Another work by Rich consists of a series of multiply superimposed, it looks like, printed sound wave patterns on large translucent plastic sheets, visually, but not aurally, representing a conversation between the artist and another person.
Ruby Merritt’s piece is a kind of sculptural screen consisting of a large collection of Petri dishes, test tubes, laboratory flasks, and the like, containing a variety of natural and synthetic materials the artist is said to work with, evoking the world of science, as well as providing, again, an unusual and beautiful artistic work. Of many and exotic forms and colors.
Personal myth, including adolescent clandestine rites of passage, is the subject matter of Alexander Derwick’s series of collagraphs/collages entitled Me and My Brother, My Brother and I. Vignette scenes in a woods, away from meddling adult supervision, of dare actions involving decapitation of the occasional small animal—a chicken, a snake—and amateurish endeavors in the art of tattoo. Copious fetish human skulls, that is, images of skulls, drawings, from realistic to puerile maladroit.

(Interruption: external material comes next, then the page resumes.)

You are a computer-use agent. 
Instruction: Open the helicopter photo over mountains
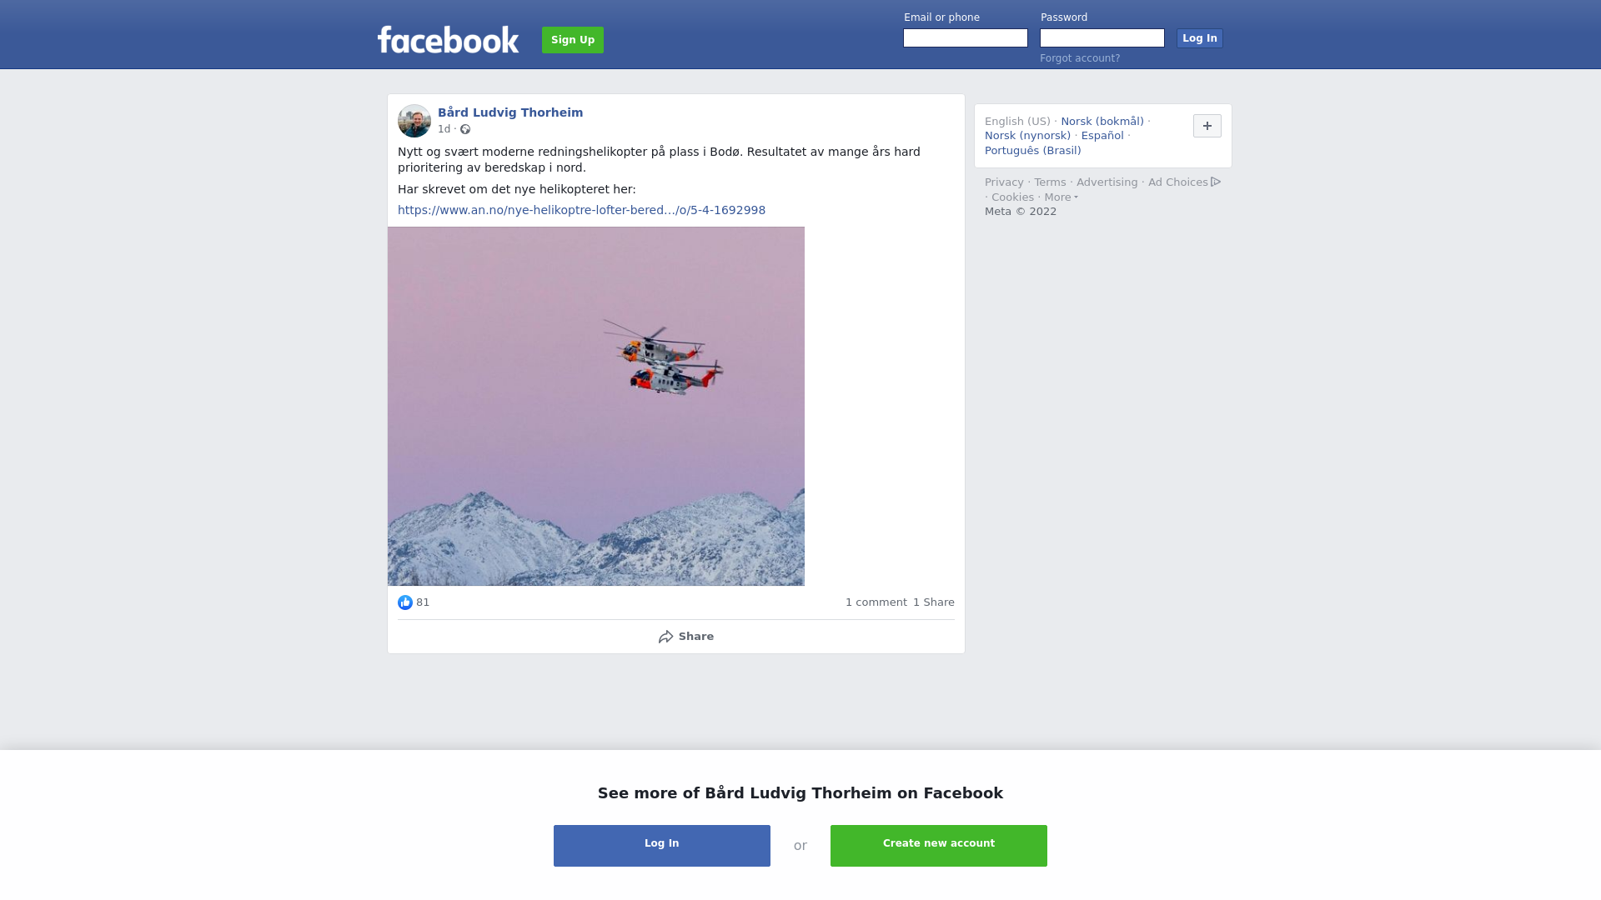point(596,406)
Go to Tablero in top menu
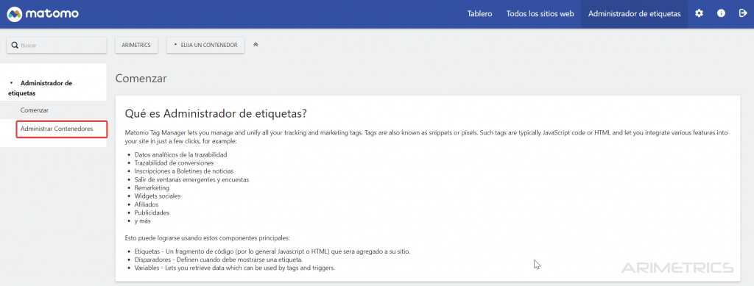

Gary Sczerbaniewicz’s work comes across as personal mythology edging into archetypal. With serious demands by way of audience interactivity, like requiring floor exercise body contortions just to have a look at a piece. Thinking of the piece for which you need to get down on the floor and slide into a little alcove—there are handgrips installed in the alcove for the purpose—to look down a kind of constructed cave corridor at something—it’s not clear just what—the artist wants us to see. Something significant, though we may not understand the significance. Vaguely reminiscent, evocative, of the myth story of the labyrinth, the Minotaur, the ineffable monster.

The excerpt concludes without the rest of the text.